While it may seem obvious to feel emotions, many families focus on
pushing away negative emotions. “When we’re saying ‘don’t be sad, don’t
be angry, don’t be jealous, don’t be selfish,’ we’re not coming to the
child in the reality of her emotion,” she said. “Validate and see your
child as a sentient person who has her own emotional world.”
Show It.
Similarly, many families have what Dr. David calls “display rules”
around emotions — there are those it is acceptable to show, and those
that must be hidden. “We see expressions like ‘boys don’t cry’ and ‘we
don’t do anger here,’ or ‘brush it off,’” she said. “We do it with very
good intentions, but we are teaching that emotions are to be feared.”

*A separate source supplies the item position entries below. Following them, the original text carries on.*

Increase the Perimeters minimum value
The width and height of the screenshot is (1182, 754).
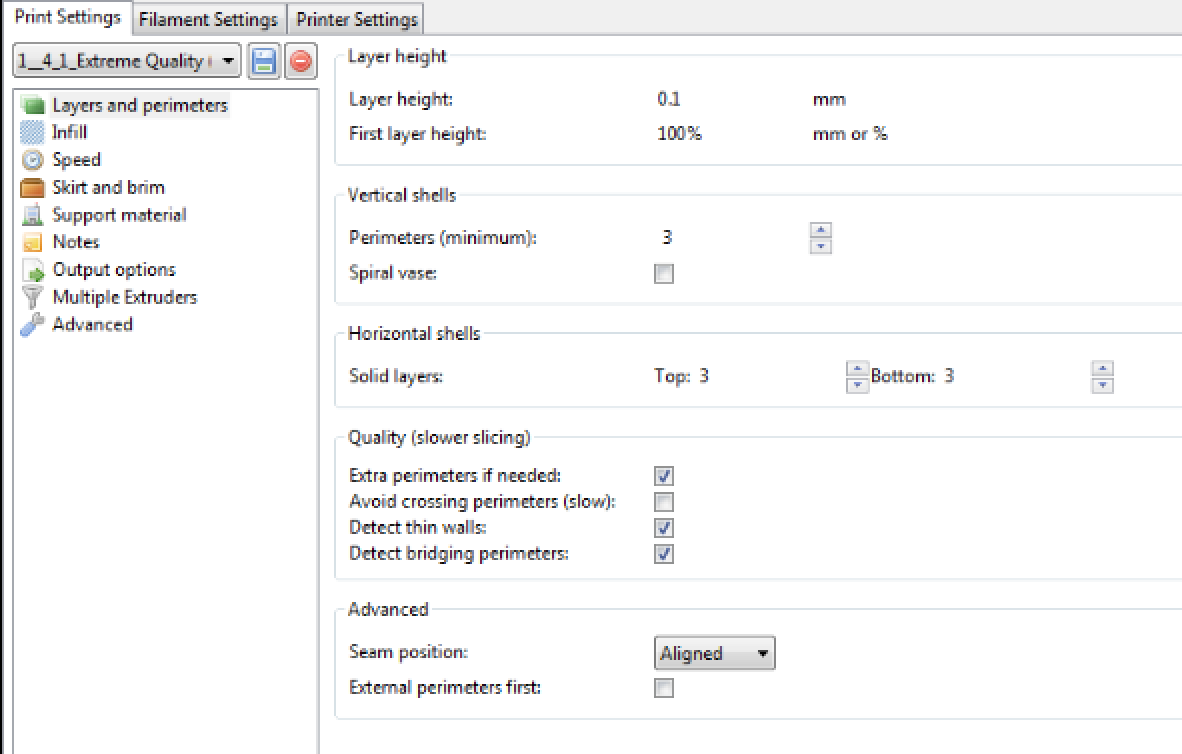click(x=821, y=232)
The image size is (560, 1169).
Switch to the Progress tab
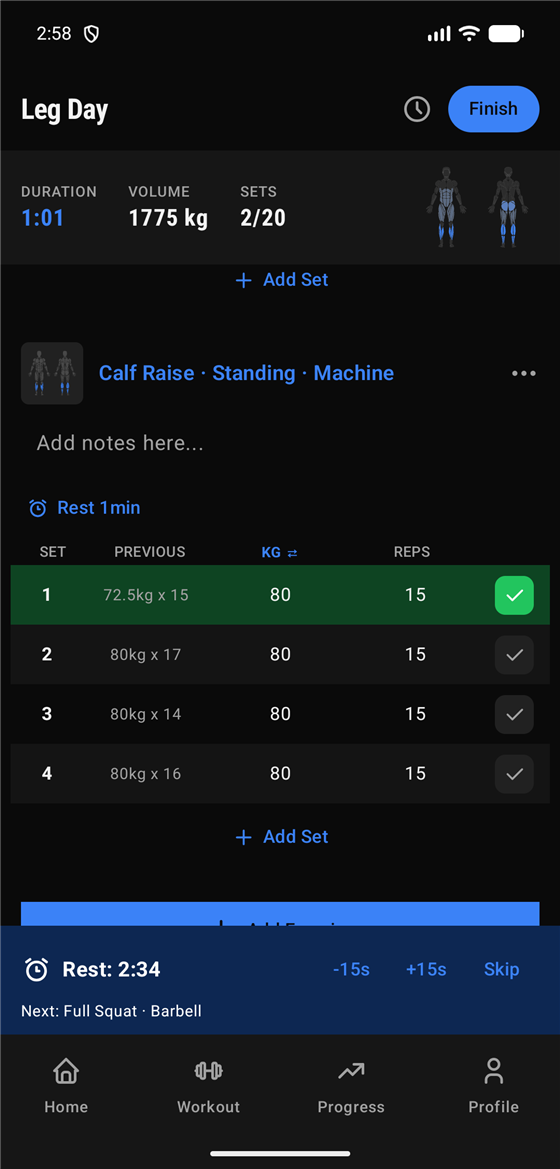pos(350,1086)
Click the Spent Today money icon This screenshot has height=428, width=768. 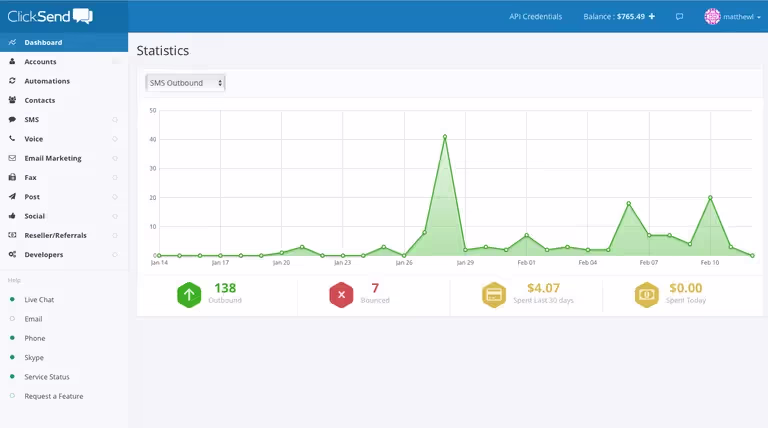(646, 294)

Label It. Labeling emotions, Dr. David said, is a critical skill set for children.
“We
need to learn to recognize stress versus anger or disappointment,” she
said. Even very young children can consider whether they’re mad or sad,
or angry or anxious or scared. “Labeling emotions is also at the core of
our ability to empathize. Ask ‘How do you think so-and-so is feeling?
What does their face tell you?’”
As
children get older, she adds, we can talk more about emotional
complexities. “We can be simultaneously excited and anxious and
frustrated, and we also need to learn to recognize that in other
people,” she said.
Watch It Go.
Even the hardest emotions don’t last forever. Dr. David suggests
helping your child to notice that. “Sadness, anger, frustration — these
things have value, but they also pass. They’re transient, and we are
bigger than they are. Say, ‘This is what sadness feels like. This is
what it feels like after it passes. This is what I did that helped it
pass.’”
We
can also help children to remember that we don’t necessarily feel the
same emotion every time we have a similar experience. The high dive is
scariest the first time. We might feel a lot of anxiety at one party, or
in one science class, but have a different experience the next time.
“We’re
very good, as humans, at creating these stories around emotions,” Dr.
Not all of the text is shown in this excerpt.